Are you sick of grabbing your ringing phone five times a day only to find yet another robocaller on the other end?
If robocalls are getting to you, you’re not alone. Those super-annoying automatic calls have recently exploded, and it’s enough to make anyone go bonkers. More than 30 billion robocalls were made in the United States in 2017, and the Federal Trade Commission answered a whopping 375,000 complaints about robocalls each month.
Unfortunately, those numbers are only rising.
If you feel like your phone is ringing off the hook from robocalls and you’re just about ready to throw it against the wall, read on. We’ll give you the inside scoop on these dreaded calls and show you what you can do to put a stop to them once and for all.
How do they have my number?
Many people ask how so many businesses and scammers have their number. It’s because robocallers are becoming increasingly more sophisticated and the internet is making their job easier.
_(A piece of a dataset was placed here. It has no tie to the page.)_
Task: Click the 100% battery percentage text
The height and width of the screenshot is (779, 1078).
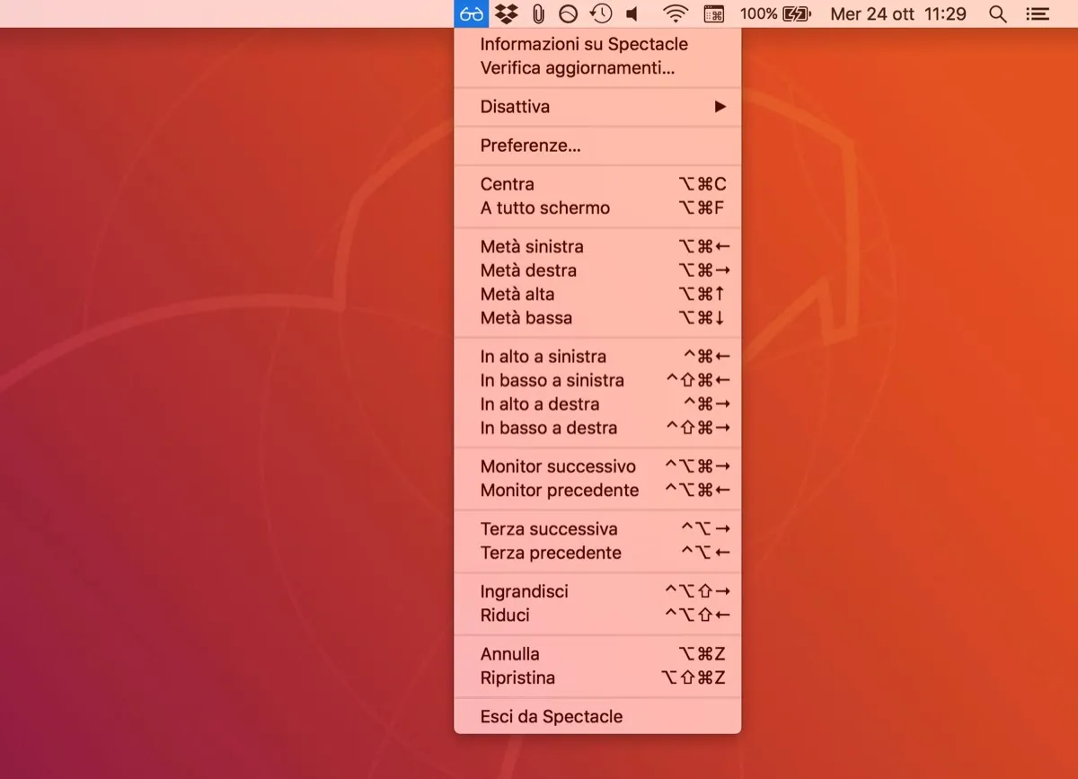Action: click(757, 13)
Scammers and telemarketers can scrape almost anyone’s phone number off the web.
They might find it on a social media platform you frequent or even drag it off your business’s website. Robocallers also buy phone numbers from popular companies or websites that require visitors to log in.
Or, robocallers may simply be dialing thousands and thousands of numbers at random, with no rhyme or reason at all.
Who’s on the other end of the line?
Robocalls come in many forms. Sometimes they’ll be trying to sell you a product or urge you into signing up for a service. Other times, they’ll try to scam you by appearing to represent a government agency, like the IRS.
You might think no one’s buying the product. Or that whoever believes the robotic voice telling them there is a warrant out for their arrest is super naïve. Remember, that even if a few people agree to buy the product or fall into the scam, the minimal cost of running the calls is more than worth it for the person behind the calls.
Here’s how the robocalls take a stab
at appearing authentic:
Using software, the robocaller can tweak the way their number shows up on caller ID. They can make it look like the IRS is on the phone, that your electric service company is calling you or like a representative from Apple is seeking you.
Recently, scammers have been using neighbor-spoofing, in which their caller ID looks like a local number. This throws victims off and can help robocallers gain their misplaced trust.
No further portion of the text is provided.